* TASK PROMPT *
Would you please repeat the data that follows, exactly as it reads?

* SUPPLIED INFORMATION *
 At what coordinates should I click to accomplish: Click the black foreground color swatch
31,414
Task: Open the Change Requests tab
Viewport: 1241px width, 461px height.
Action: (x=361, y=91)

* OUTPUT OF THE EXERCISE *
 At what coordinates should I click to accomplish: Click the black foreground color swatch
31,414
Task: Open the Change Requests tab
Viewport: 1241px width, 461px height.
Action: (x=361, y=91)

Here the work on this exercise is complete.